Cuando hube hecho un nuevo sacrificio y me puse mi corona, me brindé a llevar al campamento de los persas la corona del arquero.

A la gente le pareció oportuno.

Me puse un quitón, porque a los medas no les hace mucha gracia la desnudez, y, con mi corona puesta, crucé corriendo la tierra de nadie con una antorcha en la mano.

Los centinelas me estaban esperando. Eran todos persas de la guardia del sátrapa, comandados por Ciro, y al parecer habían estado viendo los juegos todo el día.
Me aclamaron.

Hice una reverencia ante Ciro.

—¿Eres tú el hombre que disparó la flecha? —le pregunté.

Ciro sonrió con aire digno.

—¿No has pensado que esa sería una hazaña propia de un hombre más joven y más irreflexivo? —dijo.

Y entonces vi que estaba allí Artafernes. Y el corazón estuvo a punto de dejarme de latir.

Artafernes se adelantó, y yo le hice una reverencia, tal como me habían enseñado cuando era esclavo. No fui nunca uno de esos griegos que se negaban a dar muestras de respeto.

Tonterías. Le hice la reverencia, y él me sonrió.

—Joven Doru. No nos sorprende a ninguno que seas el mejor de los griegos —dijo—. ¿A qué has venido aquí?

—Vengo a traer el premio del tiro con arco, otorgado por aclamación por todos los griegos al arquero persa que se atrevió a pasar a nuestra orilla y a disparar aquel tiro magnífico. Debo decir que, si se hubiera quedado, no habría recibido más que honras.

Entregué al sátrapa de Lidia la diadema de olivas y la flecha.

Artafernes tenía lágrimas en los ojos.

—¿Por qué estamos en guerra? —preguntó—. ¿Por qué no os unís los griegos a nosotros, que somos gente de honor? Juntos, conquistaríamos el mundo.

Sacudí la cabeza.

—No tengo respuesta, señor. No traigo más que tu trofeo, y los buenos deseos de nuestro ejército para el hombre que disparó esa flecha.
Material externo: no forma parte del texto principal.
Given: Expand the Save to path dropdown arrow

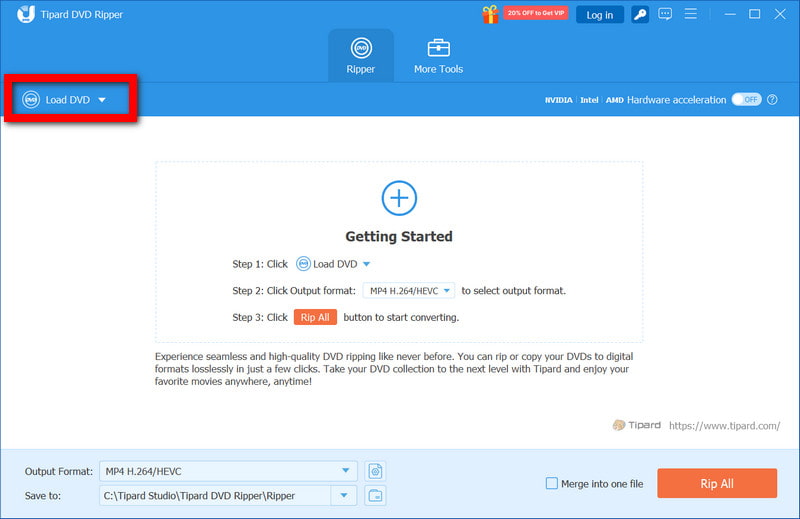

Él ofreció los trofeos a Ciro, tal como yo había esperado. Y mientras los persas aclamaban a su hombre, Artafernes se puso a mi lado.

—¿Has visto nuestra flota? —me preguntó.

—La derrotaremos —dije yo, cargado todavía del
daimon
que llevaba dentro.

—Ay, Doru —dijo él. Me asió de la mano y me hizo volverme hacia él, a pesar de que estábamos rodeados de una multitud y de sus propios guardias—. Una vez me salvaste la vida y la honra. Te ruego que me dejes que te las salve a ti. No tenéis la menor esperanza de ganar esta batalla.

—Te respeto por encima de todos los persas que he conocido —dije—. Pero os venceremos mañana.

Sonrió, con una sonrisa fría, como la que puede dedicar un hombre a una mujer que lo acaba de rechazar cuando le ha pedido que se case con él.